MoneyDo: Protect Yourself/Family From Financial Elder Fraud
Most of us have taken steps to protect ourselves from the menace of identity theft, from freezing our credit to even adding protections to our computers and email. While Identity Theft is trouble, Financial Elder Abuse is more of a danger than identity theft.
Experts agree that a majority of Financial Elder Abuse cases are not reported, so the number of instances of this fraud exceeds the 200,000 cases reported annually in the United States.
Financial Elder Abuse can be defined several ways, but generally involves abuse of financial control in a relationship where there is an expectation of trust. Typically, this type of fraud is perpetrated by someone known to the victim, who has been asked for assistance, which is why it is often unreported.
This week, your MoneyDo is to be proactive and take steps now to protect your finances as you age.
The best line of defense against Financial Elder Abuse is surrounding yourself with a strong and trustworthy social support network.
Start by putting a Durable (Financial) Power of Attorney (POA) in place. The person you nominate should be someone you trust, but also someone is who has a strong financial foundation and comprehension. Without that foundation, money issues may drive otherwise-trustworthy people to take unexpected action.
When selecting a POA, your spouse may be the natural choice if married; however, you may need to reconsider if that is appropriate in a second marriage situation where children from a prior relationship could be a better choice. Selecting the alternate or backup is another important decision. Remember, the person you name will ultimately have control over your finances, so any decision should not be taken lightly. You could also name multiple individuals as your POA so that they can monitor each other’s actions as well.
Secondly, surround yourself with trustworthy individuals – often family. Elderly individuals who have many people involved in their lives are much harder targets for fraud predators.
“Surround” means having conversations with those individuals you trust on a regular basis. An open line of communication will give your loved ones comfort to talk to you when something doesn’t feel right of if there is a significant behavior change. It will also help build trust as you work on our third suggestion…

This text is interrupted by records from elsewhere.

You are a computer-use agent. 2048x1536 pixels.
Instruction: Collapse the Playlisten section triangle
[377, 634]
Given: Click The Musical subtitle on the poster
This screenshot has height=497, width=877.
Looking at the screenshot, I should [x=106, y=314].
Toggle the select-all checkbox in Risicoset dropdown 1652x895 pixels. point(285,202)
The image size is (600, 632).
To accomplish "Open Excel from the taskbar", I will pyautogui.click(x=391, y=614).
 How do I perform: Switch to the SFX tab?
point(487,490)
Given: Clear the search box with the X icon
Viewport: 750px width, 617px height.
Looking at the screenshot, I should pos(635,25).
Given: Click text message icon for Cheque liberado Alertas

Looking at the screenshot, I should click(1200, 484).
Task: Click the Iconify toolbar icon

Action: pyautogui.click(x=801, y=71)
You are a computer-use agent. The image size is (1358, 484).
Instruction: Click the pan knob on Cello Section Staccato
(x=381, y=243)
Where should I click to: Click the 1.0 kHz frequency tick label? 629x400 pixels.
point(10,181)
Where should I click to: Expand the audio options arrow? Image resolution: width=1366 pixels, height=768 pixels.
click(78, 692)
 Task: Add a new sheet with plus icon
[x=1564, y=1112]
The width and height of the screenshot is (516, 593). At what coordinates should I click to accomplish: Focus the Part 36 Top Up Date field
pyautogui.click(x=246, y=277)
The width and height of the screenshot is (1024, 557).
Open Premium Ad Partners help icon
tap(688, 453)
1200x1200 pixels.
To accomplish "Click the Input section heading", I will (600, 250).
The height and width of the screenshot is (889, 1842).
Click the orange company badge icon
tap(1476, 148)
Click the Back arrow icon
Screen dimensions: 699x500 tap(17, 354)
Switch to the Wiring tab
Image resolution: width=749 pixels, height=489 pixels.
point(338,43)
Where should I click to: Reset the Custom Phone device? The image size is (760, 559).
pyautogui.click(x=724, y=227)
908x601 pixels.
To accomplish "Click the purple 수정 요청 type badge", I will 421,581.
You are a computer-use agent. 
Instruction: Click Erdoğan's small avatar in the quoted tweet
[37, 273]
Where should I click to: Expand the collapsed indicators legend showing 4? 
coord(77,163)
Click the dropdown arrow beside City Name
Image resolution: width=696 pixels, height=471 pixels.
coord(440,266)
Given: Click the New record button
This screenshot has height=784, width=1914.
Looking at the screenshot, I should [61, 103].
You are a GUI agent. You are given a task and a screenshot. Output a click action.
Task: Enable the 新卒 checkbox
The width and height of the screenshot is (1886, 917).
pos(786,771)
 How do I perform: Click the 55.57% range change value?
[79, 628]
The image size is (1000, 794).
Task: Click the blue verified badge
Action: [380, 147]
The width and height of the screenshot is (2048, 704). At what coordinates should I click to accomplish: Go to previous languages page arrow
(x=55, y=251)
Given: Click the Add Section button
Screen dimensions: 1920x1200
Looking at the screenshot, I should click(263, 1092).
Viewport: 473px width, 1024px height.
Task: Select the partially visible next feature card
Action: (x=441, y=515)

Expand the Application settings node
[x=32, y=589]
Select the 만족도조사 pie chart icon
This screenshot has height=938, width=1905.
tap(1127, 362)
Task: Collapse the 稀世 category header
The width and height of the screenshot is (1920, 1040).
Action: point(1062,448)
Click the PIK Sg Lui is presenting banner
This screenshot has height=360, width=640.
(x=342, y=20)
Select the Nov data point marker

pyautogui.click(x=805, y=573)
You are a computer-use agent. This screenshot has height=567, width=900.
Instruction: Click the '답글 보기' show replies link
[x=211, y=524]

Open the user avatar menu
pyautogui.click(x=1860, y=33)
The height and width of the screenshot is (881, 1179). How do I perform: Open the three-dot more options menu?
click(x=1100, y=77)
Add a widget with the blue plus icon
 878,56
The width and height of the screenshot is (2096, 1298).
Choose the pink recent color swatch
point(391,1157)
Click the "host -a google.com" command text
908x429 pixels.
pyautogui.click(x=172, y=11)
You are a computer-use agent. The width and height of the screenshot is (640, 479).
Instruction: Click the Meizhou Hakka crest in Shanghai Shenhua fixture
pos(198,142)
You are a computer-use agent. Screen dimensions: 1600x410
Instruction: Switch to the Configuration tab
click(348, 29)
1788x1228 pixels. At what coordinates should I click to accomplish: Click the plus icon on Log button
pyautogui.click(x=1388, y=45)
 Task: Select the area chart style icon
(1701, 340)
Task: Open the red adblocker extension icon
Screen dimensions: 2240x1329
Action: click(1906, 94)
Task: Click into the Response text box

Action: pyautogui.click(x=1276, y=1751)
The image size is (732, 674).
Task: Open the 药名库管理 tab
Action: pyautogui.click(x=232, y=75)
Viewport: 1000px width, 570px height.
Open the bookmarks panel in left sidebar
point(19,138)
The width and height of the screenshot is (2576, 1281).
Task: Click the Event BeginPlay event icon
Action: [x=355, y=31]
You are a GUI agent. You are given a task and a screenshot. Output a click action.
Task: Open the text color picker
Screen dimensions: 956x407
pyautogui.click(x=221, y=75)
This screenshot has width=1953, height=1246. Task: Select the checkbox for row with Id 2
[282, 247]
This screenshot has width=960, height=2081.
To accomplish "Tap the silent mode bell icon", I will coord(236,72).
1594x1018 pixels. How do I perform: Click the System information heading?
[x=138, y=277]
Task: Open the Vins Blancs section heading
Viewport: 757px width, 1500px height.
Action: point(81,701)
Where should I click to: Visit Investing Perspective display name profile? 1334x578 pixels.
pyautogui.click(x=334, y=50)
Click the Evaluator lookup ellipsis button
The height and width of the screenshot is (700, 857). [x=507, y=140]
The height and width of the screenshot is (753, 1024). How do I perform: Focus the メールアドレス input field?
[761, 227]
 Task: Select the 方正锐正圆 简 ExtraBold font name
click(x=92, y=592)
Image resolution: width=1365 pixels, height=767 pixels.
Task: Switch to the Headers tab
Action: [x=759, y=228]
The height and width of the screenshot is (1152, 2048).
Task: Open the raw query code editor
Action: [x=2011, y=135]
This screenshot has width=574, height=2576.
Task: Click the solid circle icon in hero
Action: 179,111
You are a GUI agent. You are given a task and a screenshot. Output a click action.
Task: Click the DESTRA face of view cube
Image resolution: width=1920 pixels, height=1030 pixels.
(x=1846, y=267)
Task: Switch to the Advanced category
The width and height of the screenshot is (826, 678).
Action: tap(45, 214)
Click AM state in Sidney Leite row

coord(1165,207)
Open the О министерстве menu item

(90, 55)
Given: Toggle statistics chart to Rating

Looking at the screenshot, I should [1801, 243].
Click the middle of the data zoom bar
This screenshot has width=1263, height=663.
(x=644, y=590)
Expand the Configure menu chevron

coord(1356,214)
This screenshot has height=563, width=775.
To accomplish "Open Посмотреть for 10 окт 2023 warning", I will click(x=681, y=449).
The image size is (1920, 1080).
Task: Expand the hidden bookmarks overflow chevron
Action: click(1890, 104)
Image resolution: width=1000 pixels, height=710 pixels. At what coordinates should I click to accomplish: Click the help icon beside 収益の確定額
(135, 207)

Thirdly, we suggest a system of checks and balances. As you age, learn to trust your network. Allow your family to monitor your bank accounts. Look for unusual activity. Fraudsters tend to start small to see if they are successful. Again, the more eyes looking out for you and your family, the better.
Fourth, we suggest having a family meeting. The key is to establish expectations, ground rules, and appropriate checks and balances to ensure that everyone follows your plan—and to have your loved one update their estate plan, if need be, to document these wishes and avoid potential misunderstandings between family members. Clear expectations help everyone understand their role.
Some of these steps may not only improve your defense against Financial Elder Abuse – use them as a chance to strengthen ties and lines of communications between you and your loved ones. You’ll discover you’re not just promoting financial stability but building a strong family and social network at a time when you’ll need it most.